La gira que lo trae de regreso a Ecuador celebra sus dos décadas de carrera. A los 47 años, el cantante asturiano se muestra en una etapa distinta. Habla con naturalidad del paso del tiempo, del amor y de los aprendizajes que ha ido acumulando. Está casado con Julia Nakamatsu y es padre de cinco hijos: Carlota, Marco, Lola, Abril y Dakota. Un detalle que inevitablemente recuerda a uno de sus temas más populares, ‘Tu jardín con enanitos’.

Entre canción y canción, Melendi se detuvo a reflexionar sobre las relaciones. Contó que durante años fue “torpe en el amor”, pero que ahora cree haber encontrado una respuesta sencilla.
“Cuando veo que mi pareja empieza a ser mi contrincante, me paro en el espejo y me doy cuenta de que no tengo que cambiar el contrincante. Tengo que cambiar la mirada”, dijo ante el público.
Las canciones fueron marcando el pulso emocional de la noche. Caminando por la vida elevó la energía del recinto. Más adelante, Violinista en tu tejado se convirtió en uno de los momentos más coreados del concierto. Desde distintos puntos del Arena Park, las voces se unieron en un solo coro.
La gente siguió llegando incluso media hora después de iniciado el espectáculo. La lluvia y la dificultad para encontrar estacionamiento complicaron el tránsito en la vía a Samborondón, pero el flujo de asistentes no se detuvo.
En otro momento del concierto, antes de interpretar Cenizas en la eternidad, conocida también como Quiero ser guerrero, el cantante le pidió al público encender las luces de sus celulares. Más de cuatro mil pantallas iluminaron el recinto y crearon un mar de luces frente al escenario.
Durante Mírame, Melendi confesó que cree haber descubierto “el secreto del amor”. Lo dijo con una sonrisa, consciente de que muchas de sus canciones nacieron en otra etapa de su vida. “No quiero ser pesado con el tema de la edad”, bromeó después.
El concierto terminó cerca de las 23:00. La lluvia siguió mojando la calzada. En el interior del Arena Park, las canciones habían convertido la noche en una celebración compartida.
Entre los clásicos y su nueva etapa
El concierto de Melendi en Arena Park también funcionó como un recorrido por las canciones que han marcado sus más de dos décadas de carrera.

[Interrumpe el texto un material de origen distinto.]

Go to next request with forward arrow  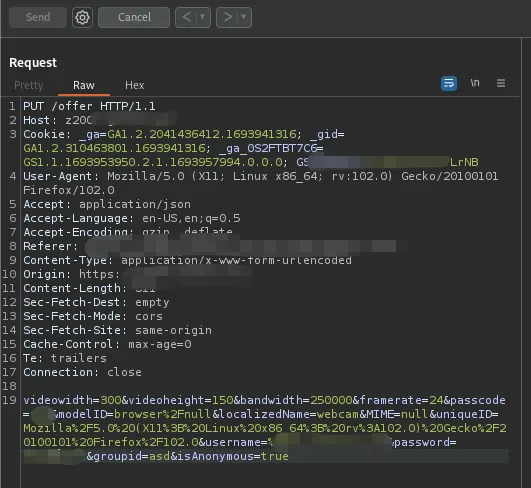click(228, 17)
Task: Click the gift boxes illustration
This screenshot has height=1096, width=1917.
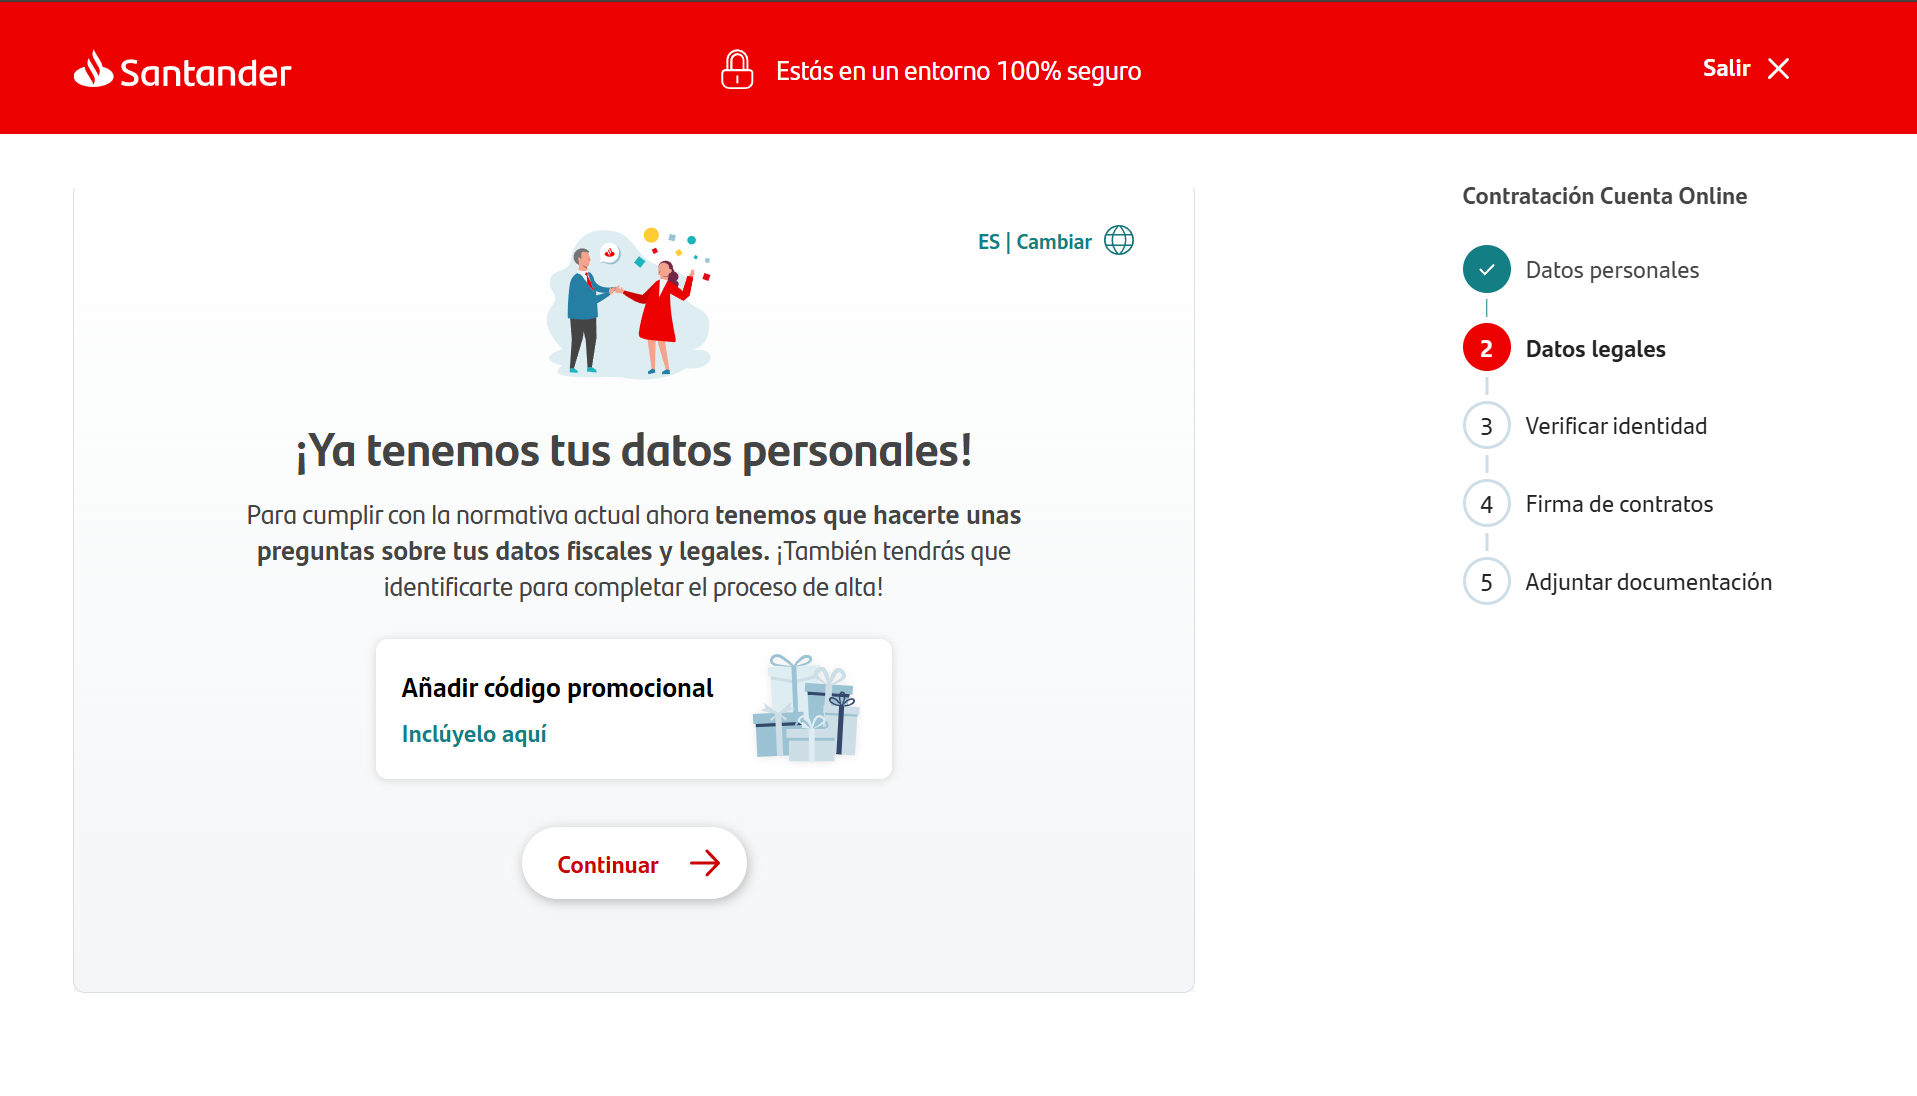Action: pos(805,708)
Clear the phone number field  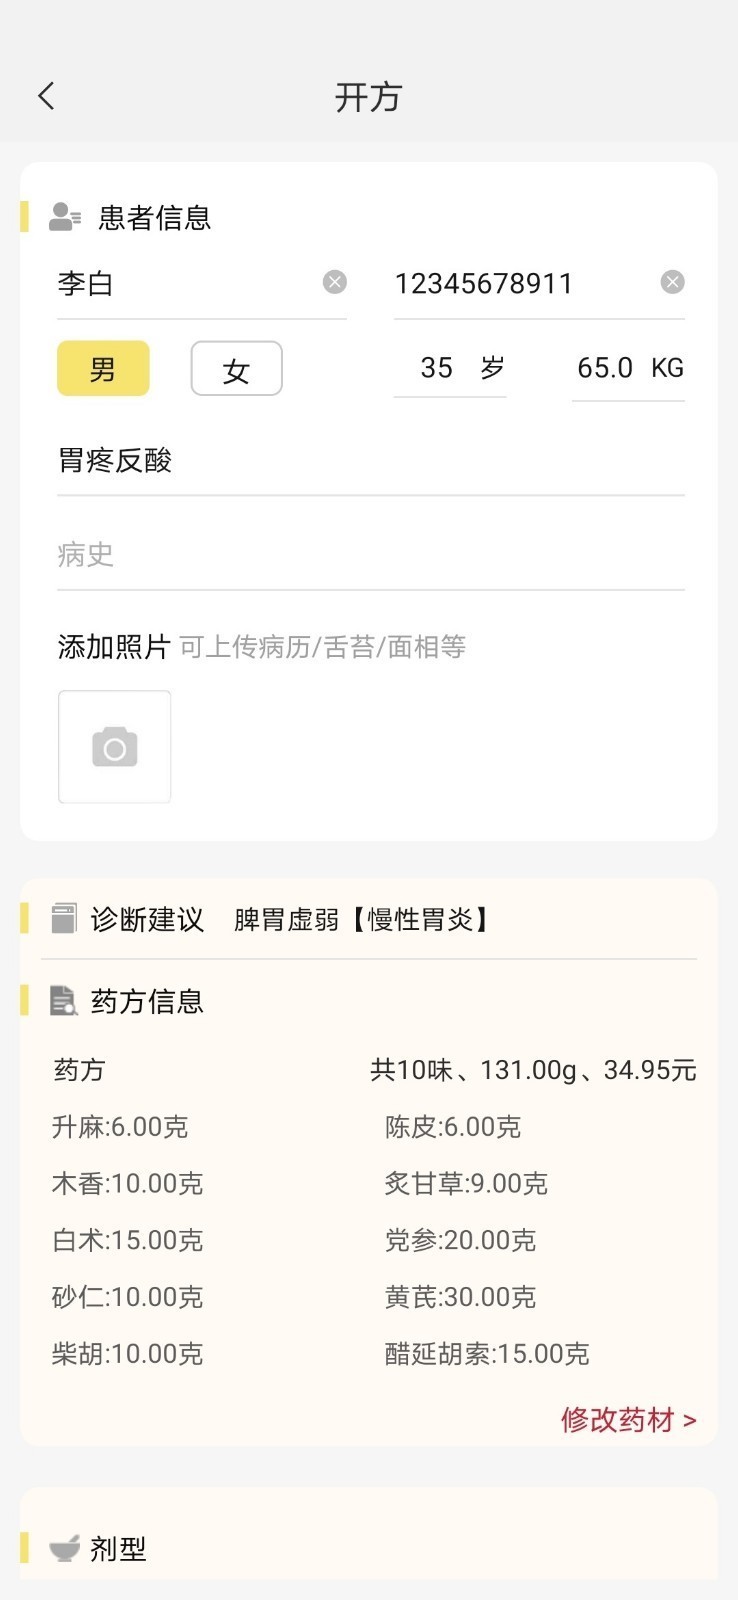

A lo largo de la noche, el artista combinó temas que forman parte de la memoria colectiva de su público con composiciones de etapas más recientes.
El repertorio incluyó canciones como Hijos del mal, Tocado y hundido y Con solo una sonrisa que elevaron rápidamente la energía del recinto.
Durante el show también sonaron temas como Sin remitente y Desde que estamos juntos, que permitieron recorrer distintas etapas del repertorio del cantautor español. En el tramo final del concierto llegaron canciones como Destino o casualidad, Cheque al portamor, La promesa, Canción de amor caducada y Lágrimas desordenadas, con las que cerró la noche.
En medio de este repaso por su trayectoria, Melendi también presentó Fecha de caducidad, su más reciente sencillo y el primer adelanto de su próximo proyecto musical. El tema marca su regreso a las canciones inéditas después de cinco años y abre una nueva etapa en su carrera.
La canción aborda una idea recurrente en su discurso durante el concierto: la forma en que cambian las relaciones con el paso del tiempo. En una de sus estrofas, el cantante resume el espíritu del tema con una frase que conecta con el tono reflexivo de muchas de sus letras: “Muchas veces se confunde querer con comodidad”.
Más que hablar de rupturas repentinas, Fecha de caducidad se detiene en esos vínculos que se transforman lentamente, cuando la costumbre reemplaza a la intensidad inicial. Con esta canción, Melendi introduce una mirada más madura sobre el amor, un tema que ha acompañado buena parte de su repertorio y que continúa siendo uno de los ejes de su propuesta musical.